[Opening SUPPLIED DATA section]

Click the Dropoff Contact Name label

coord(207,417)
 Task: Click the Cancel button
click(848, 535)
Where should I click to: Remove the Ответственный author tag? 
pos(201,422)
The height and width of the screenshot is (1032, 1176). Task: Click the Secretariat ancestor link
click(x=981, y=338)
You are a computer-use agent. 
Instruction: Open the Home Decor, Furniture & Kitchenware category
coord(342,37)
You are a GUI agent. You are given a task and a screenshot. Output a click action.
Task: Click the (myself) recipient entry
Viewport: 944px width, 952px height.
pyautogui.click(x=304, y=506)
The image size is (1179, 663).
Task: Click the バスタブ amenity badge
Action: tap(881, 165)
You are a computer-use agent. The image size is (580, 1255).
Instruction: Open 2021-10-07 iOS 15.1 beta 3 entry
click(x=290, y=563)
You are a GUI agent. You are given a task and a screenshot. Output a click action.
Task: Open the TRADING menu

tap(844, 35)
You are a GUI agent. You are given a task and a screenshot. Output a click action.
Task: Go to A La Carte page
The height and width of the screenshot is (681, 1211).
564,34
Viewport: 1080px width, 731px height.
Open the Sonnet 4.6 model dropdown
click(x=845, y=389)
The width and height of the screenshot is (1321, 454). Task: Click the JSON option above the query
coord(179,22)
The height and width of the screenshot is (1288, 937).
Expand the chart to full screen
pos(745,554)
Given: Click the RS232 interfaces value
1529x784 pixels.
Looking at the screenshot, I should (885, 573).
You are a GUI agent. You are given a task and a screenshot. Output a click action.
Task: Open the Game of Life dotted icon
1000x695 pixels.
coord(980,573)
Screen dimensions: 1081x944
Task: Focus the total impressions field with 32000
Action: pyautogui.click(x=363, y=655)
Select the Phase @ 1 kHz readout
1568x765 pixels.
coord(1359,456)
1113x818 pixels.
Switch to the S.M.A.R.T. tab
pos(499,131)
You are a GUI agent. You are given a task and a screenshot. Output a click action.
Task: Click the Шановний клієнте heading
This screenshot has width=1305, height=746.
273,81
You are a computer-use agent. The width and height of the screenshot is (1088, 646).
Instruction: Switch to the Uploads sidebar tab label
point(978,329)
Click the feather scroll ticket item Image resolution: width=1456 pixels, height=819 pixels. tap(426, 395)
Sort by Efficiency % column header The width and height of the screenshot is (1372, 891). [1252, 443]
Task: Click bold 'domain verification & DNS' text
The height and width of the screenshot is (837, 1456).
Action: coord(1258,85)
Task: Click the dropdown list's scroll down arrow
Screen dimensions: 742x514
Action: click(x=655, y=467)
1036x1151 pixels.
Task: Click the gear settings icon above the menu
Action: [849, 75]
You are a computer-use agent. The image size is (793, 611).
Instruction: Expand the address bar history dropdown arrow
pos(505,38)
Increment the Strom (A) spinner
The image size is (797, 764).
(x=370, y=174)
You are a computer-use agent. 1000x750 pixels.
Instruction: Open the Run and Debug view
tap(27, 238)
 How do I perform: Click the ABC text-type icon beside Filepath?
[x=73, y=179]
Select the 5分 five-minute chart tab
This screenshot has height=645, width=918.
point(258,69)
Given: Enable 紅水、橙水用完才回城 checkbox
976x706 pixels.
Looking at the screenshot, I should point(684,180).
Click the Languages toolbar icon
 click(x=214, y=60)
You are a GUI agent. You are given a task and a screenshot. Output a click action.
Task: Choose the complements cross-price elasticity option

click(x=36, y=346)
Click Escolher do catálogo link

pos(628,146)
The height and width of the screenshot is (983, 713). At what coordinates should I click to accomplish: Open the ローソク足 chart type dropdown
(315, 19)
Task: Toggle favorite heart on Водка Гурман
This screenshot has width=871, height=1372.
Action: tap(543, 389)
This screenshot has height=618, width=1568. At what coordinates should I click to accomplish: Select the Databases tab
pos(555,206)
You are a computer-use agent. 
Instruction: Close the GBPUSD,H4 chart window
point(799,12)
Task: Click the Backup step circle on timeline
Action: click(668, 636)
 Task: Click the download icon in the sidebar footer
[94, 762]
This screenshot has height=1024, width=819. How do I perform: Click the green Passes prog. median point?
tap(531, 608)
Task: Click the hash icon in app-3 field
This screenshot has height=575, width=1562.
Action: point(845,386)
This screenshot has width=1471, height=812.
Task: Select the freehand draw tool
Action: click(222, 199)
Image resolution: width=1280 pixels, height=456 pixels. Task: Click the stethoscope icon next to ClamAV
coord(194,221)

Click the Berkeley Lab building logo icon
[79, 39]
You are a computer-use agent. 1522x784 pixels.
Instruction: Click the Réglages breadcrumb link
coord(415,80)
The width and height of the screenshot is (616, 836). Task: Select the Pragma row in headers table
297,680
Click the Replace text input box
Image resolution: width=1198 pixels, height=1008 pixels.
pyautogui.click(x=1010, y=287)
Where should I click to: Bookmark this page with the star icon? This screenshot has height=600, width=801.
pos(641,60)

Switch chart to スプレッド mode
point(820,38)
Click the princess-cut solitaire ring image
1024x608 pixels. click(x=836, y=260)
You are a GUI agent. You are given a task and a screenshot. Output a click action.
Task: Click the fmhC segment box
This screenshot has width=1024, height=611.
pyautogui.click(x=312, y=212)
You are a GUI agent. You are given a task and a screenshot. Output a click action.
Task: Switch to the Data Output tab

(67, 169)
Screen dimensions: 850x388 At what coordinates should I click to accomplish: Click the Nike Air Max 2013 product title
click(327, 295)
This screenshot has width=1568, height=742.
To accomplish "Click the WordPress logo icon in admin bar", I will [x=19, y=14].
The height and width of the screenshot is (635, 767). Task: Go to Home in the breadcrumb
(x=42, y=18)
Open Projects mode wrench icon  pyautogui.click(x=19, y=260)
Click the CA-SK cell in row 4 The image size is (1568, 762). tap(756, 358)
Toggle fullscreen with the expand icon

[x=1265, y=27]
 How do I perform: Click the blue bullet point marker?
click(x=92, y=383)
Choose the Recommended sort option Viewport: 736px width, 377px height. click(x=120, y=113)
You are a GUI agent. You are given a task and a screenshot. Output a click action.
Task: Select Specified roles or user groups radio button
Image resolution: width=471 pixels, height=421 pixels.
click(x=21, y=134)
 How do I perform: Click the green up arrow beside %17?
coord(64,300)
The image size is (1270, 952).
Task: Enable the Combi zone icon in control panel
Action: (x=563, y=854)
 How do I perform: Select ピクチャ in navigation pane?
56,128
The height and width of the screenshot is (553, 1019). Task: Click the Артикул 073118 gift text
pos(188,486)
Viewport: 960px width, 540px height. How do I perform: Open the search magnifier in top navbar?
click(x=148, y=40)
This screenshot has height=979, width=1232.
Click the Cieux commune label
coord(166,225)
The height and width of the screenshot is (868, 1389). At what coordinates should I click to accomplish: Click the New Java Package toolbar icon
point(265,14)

[Closing SUPPLIED DATA section]

■ **TASK DESCRIPTION**
Please copy out each line of the data in which the word "computer" occurs.

■ **YOUR RESPONSE**
You are a computer-use agent. 
You are a computer-use agent. The image size is (580, 1255).
You are a computer-use agent. The width and height of the screenshot is (1088, 646).
You are a computer-use agent. The image size is (793, 611).
You are a computer-use agent. 1000x750 pixels.
You are a computer-use agent. 
You are a computer-use agent. 1522x784 pixels.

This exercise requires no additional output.